Task instructions:
Could you restate every line of the data word for word?

Items from a dataset:
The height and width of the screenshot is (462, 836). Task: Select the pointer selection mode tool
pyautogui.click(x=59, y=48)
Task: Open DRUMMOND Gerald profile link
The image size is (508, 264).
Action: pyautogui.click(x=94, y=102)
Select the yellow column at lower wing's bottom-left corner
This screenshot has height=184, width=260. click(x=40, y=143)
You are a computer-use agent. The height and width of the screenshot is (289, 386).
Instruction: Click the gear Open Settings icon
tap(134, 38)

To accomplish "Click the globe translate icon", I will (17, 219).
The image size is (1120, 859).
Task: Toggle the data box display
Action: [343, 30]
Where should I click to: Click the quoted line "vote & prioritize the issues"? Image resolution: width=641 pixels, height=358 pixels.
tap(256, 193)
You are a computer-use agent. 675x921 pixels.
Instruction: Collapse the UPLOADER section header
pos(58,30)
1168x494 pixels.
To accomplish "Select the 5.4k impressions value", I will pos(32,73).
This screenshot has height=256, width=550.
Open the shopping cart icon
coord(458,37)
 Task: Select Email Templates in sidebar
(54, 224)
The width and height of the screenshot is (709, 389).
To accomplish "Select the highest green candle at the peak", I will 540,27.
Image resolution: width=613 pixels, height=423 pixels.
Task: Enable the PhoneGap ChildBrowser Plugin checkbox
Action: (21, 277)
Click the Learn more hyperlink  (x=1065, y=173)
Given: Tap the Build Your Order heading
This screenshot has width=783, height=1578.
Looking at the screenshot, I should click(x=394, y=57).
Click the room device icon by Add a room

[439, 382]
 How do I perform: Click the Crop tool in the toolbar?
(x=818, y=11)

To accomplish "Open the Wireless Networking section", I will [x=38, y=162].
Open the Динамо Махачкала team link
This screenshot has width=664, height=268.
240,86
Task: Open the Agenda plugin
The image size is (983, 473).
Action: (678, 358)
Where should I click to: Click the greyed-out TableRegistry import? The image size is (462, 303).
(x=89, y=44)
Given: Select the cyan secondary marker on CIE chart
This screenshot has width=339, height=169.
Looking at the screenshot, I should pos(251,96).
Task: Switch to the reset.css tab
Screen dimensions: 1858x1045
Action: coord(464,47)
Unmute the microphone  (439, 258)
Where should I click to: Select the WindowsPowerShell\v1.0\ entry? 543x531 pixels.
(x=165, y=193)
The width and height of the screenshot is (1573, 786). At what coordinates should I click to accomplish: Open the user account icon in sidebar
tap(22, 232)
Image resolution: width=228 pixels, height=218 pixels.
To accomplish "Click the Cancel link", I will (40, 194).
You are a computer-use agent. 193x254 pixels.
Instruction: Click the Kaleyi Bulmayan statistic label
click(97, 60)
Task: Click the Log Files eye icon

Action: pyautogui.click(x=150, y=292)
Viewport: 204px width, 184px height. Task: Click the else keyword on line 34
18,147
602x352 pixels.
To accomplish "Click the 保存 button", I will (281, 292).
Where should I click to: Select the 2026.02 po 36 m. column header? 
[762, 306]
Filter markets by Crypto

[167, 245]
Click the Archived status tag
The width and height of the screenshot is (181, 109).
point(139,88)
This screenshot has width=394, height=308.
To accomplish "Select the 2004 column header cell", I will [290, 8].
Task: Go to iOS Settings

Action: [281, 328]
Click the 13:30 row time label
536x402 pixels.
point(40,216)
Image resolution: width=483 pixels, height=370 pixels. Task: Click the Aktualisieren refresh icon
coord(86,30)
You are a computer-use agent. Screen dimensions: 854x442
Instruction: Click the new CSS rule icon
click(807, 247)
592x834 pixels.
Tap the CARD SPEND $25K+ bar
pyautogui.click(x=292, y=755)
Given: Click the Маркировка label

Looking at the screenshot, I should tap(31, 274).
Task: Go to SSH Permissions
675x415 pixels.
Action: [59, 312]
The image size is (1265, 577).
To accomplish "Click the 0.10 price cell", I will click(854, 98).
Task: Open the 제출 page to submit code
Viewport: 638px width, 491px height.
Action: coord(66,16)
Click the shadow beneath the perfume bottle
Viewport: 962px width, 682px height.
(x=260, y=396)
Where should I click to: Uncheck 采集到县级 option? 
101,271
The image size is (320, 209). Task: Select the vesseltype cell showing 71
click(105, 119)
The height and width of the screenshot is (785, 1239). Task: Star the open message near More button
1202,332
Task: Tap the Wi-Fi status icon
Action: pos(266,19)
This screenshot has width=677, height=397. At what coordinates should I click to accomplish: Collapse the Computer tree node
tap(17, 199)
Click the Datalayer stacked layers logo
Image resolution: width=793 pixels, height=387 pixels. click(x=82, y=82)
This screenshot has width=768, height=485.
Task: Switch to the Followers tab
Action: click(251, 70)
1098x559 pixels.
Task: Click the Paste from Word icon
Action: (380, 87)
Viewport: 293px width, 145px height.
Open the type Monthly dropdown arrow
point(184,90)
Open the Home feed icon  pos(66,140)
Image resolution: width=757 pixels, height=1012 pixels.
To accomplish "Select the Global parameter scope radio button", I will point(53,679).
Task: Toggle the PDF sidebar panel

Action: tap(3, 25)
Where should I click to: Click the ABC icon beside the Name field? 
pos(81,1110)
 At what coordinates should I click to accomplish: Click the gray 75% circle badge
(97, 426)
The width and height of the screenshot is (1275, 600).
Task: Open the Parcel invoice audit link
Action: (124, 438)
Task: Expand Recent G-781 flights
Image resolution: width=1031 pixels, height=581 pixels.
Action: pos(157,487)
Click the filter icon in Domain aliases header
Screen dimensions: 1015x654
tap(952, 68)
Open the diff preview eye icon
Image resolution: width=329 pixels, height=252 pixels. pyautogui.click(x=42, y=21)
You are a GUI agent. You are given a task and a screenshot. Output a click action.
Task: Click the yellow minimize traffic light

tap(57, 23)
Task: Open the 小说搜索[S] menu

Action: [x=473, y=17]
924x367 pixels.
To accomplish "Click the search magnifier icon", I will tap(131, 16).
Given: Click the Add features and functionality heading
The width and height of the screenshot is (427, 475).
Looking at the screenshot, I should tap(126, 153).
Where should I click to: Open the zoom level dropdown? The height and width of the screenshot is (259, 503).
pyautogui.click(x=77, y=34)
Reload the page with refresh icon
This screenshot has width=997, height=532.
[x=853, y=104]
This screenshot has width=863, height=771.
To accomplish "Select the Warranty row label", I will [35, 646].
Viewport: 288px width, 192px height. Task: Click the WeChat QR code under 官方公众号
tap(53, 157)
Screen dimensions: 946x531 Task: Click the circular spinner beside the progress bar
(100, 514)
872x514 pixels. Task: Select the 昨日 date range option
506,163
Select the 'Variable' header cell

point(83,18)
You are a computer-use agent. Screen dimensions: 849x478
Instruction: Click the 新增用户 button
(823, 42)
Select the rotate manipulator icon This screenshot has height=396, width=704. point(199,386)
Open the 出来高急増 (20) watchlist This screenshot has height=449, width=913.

Exercise result:
The height and width of the screenshot is (462, 836). Task: Select the pointer selection mode tool
pyautogui.click(x=59, y=48)
Task: Open DRUMMOND Gerald profile link
The image size is (508, 264).
Action: pyautogui.click(x=94, y=102)
Select the yellow column at lower wing's bottom-left corner
This screenshot has height=184, width=260. click(x=40, y=143)
You are a computer-use agent. The height and width of the screenshot is (289, 386).
Instruction: Click the gear Open Settings icon
tap(134, 38)

To accomplish "Click the globe translate icon", I will (17, 219).
The image size is (1120, 859).
Task: Toggle the data box display
Action: [343, 30]
Where should I click to: Click the quoted line "vote & prioritize the issues"? Image resolution: width=641 pixels, height=358 pixels.
tap(256, 193)
You are a computer-use agent. 675x921 pixels.
Instruction: Collapse the UPLOADER section header
pos(58,30)
1168x494 pixels.
To accomplish "Select the 5.4k impressions value", I will pos(32,73).
This screenshot has height=256, width=550.
Open the shopping cart icon
coord(458,37)
 Task: Select Email Templates in sidebar
(54, 224)
The width and height of the screenshot is (709, 389).
To accomplish "Select the highest green candle at the peak", I will 540,27.
Image resolution: width=613 pixels, height=423 pixels.
Task: Enable the PhoneGap ChildBrowser Plugin checkbox
Action: (21, 277)
Click the Learn more hyperlink  (x=1065, y=173)
Given: Tap the Build Your Order heading
This screenshot has width=783, height=1578.
Looking at the screenshot, I should click(x=394, y=57).
Click the room device icon by Add a room

[439, 382]
 How do I perform: Click the Crop tool in the toolbar?
(x=818, y=11)

To accomplish "Open the Wireless Networking section", I will [x=38, y=162].
Open the Динамо Махачкала team link
This screenshot has width=664, height=268.
240,86
Task: Open the Agenda plugin
The image size is (983, 473).
Action: (678, 358)
Where should I click to: Click the greyed-out TableRegistry import? The image size is (462, 303).
(x=89, y=44)
Given: Select the cyan secondary marker on CIE chart
This screenshot has width=339, height=169.
Looking at the screenshot, I should pos(251,96).
Task: Switch to the reset.css tab
Screen dimensions: 1858x1045
Action: coord(464,47)
Unmute the microphone  (439, 258)
Where should I click to: Select the WindowsPowerShell\v1.0\ entry? 543x531 pixels.
(x=165, y=193)
The width and height of the screenshot is (1573, 786). At what coordinates should I click to accomplish: Open the user account icon in sidebar
tap(22, 232)
Image resolution: width=228 pixels, height=218 pixels.
To accomplish "Click the Cancel link", I will (40, 194).
You are a computer-use agent. 193x254 pixels.
Instruction: Click the Kaleyi Bulmayan statistic label
click(97, 60)
Task: Click the Log Files eye icon

Action: pyautogui.click(x=150, y=292)
Viewport: 204px width, 184px height. Task: Click the else keyword on line 34
18,147
602x352 pixels.
To accomplish "Click the 保存 button", I will (281, 292).
Where should I click to: Select the 2026.02 po 36 m. column header? 
[762, 306]
Filter markets by Crypto

[167, 245]
Click the Archived status tag
The width and height of the screenshot is (181, 109).
point(139,88)
This screenshot has width=394, height=308.
To accomplish "Select the 2004 column header cell", I will [290, 8].
Task: Go to iOS Settings

Action: [281, 328]
Click the 13:30 row time label
536x402 pixels.
point(40,216)
Image resolution: width=483 pixels, height=370 pixels. Task: Click the Aktualisieren refresh icon
coord(86,30)
You are a computer-use agent. Screen dimensions: 854x442
Instruction: Click the new CSS rule icon
click(807, 247)
592x834 pixels.
Tap the CARD SPEND $25K+ bar
pyautogui.click(x=292, y=755)
Given: Click the Маркировка label

Looking at the screenshot, I should tap(31, 274).
Task: Go to SSH Permissions
675x415 pixels.
Action: [59, 312]
The image size is (1265, 577).
To accomplish "Click the 0.10 price cell", I will click(854, 98).
Task: Open the 제출 page to submit code
Viewport: 638px width, 491px height.
Action: coord(66,16)
Click the shadow beneath the perfume bottle
Viewport: 962px width, 682px height.
(x=260, y=396)
Where should I click to: Uncheck 采集到县级 option? 
101,271
The image size is (320, 209). Task: Select the vesseltype cell showing 71
click(105, 119)
The height and width of the screenshot is (785, 1239). Task: Star the open message near More button
1202,332
Task: Tap the Wi-Fi status icon
Action: pos(266,19)
This screenshot has width=677, height=397. At what coordinates should I click to accomplish: Collapse the Computer tree node
tap(17, 199)
Click the Datalayer stacked layers logo
Image resolution: width=793 pixels, height=387 pixels. click(x=82, y=82)
This screenshot has width=768, height=485.
Task: Switch to the Followers tab
Action: click(251, 70)
1098x559 pixels.
Task: Click the Paste from Word icon
Action: (380, 87)
Viewport: 293px width, 145px height.
Open the type Monthly dropdown arrow
point(184,90)
Open the Home feed icon  pos(66,140)
Image resolution: width=757 pixels, height=1012 pixels.
To accomplish "Select the Global parameter scope radio button", I will point(53,679).
Task: Toggle the PDF sidebar panel

Action: tap(3, 25)
Where should I click to: Click the ABC icon beside the Name field? 
pos(81,1110)
 At what coordinates should I click to accomplish: Click the gray 75% circle badge
(97, 426)
The width and height of the screenshot is (1275, 600).
Task: Open the Parcel invoice audit link
Action: (124, 438)
Task: Expand Recent G-781 flights
Image resolution: width=1031 pixels, height=581 pixels.
Action: pos(157,487)
Click the filter icon in Domain aliases header
Screen dimensions: 1015x654
tap(952, 68)
Open the diff preview eye icon
Image resolution: width=329 pixels, height=252 pixels. pyautogui.click(x=42, y=21)
You are a GUI agent. You are given a task and a screenshot. Output a click action.
Task: Click the yellow minimize traffic light

tap(57, 23)
Task: Open the 小说搜索[S] menu

Action: [x=473, y=17]
924x367 pixels.
To accomplish "Click the search magnifier icon", I will tap(131, 16).
Given: Click the Add features and functionality heading
The width and height of the screenshot is (427, 475).
Looking at the screenshot, I should tap(126, 153).
Where should I click to: Open the zoom level dropdown? The height and width of the screenshot is (259, 503).
pyautogui.click(x=77, y=34)
Reload the page with refresh icon
This screenshot has width=997, height=532.
[x=853, y=104]
This screenshot has width=863, height=771.
To accomplish "Select the Warranty row label", I will [35, 646].
Viewport: 288px width, 192px height. Task: Click the WeChat QR code under 官方公众号
tap(53, 157)
Screen dimensions: 946x531 Task: Click the circular spinner beside the progress bar
(100, 514)
872x514 pixels. Task: Select the 昨日 date range option
506,163
Select the 'Variable' header cell

point(83,18)
You are a computer-use agent. Screen dimensions: 849x478
Instruction: Click the 新增用户 button
(823, 42)
Select the rotate manipulator icon This screenshot has height=396, width=704. point(199,386)
Open the 出来高急増 (20) watchlist This screenshot has height=449, width=913.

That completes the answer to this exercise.